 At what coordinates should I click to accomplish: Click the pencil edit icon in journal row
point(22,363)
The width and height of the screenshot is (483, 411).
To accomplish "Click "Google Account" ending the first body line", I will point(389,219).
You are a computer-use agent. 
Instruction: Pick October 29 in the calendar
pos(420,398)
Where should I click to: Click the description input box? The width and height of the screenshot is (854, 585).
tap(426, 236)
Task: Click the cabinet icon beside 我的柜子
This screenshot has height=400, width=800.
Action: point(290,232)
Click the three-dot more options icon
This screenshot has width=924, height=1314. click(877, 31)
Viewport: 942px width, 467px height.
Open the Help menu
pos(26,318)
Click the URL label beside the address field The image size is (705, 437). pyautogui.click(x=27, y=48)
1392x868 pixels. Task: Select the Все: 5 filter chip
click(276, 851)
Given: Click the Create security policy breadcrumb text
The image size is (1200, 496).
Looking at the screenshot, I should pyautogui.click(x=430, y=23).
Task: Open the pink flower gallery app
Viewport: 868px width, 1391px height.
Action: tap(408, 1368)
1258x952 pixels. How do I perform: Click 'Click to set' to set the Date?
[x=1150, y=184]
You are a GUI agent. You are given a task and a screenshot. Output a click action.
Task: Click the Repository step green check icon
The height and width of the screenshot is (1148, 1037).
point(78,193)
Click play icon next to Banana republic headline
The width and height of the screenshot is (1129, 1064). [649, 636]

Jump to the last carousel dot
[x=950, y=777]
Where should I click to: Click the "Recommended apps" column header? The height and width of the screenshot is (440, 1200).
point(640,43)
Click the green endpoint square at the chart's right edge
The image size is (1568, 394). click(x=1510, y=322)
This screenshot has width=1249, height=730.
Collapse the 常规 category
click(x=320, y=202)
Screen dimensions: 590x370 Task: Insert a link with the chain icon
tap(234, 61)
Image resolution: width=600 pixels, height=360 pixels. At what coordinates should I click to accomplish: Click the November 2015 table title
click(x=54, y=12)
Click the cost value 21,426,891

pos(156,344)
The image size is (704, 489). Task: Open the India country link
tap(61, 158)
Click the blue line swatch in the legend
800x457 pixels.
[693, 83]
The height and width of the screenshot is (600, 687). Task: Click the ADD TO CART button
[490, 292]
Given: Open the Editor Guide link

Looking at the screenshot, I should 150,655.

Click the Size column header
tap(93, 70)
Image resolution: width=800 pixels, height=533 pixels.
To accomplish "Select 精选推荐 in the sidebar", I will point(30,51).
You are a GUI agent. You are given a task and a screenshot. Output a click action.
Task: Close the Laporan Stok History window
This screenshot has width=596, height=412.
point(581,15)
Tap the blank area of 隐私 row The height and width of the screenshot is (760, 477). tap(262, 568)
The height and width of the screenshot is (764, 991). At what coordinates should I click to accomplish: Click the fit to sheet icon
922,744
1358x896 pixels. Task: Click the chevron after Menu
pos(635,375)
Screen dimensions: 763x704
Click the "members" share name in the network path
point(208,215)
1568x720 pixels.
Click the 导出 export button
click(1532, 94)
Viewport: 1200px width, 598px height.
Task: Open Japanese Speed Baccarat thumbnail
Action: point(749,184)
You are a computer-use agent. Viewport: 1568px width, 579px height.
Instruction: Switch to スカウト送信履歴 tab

- - - -

What is the number of lines in the records that hold "computer"? Give the number by itself.

2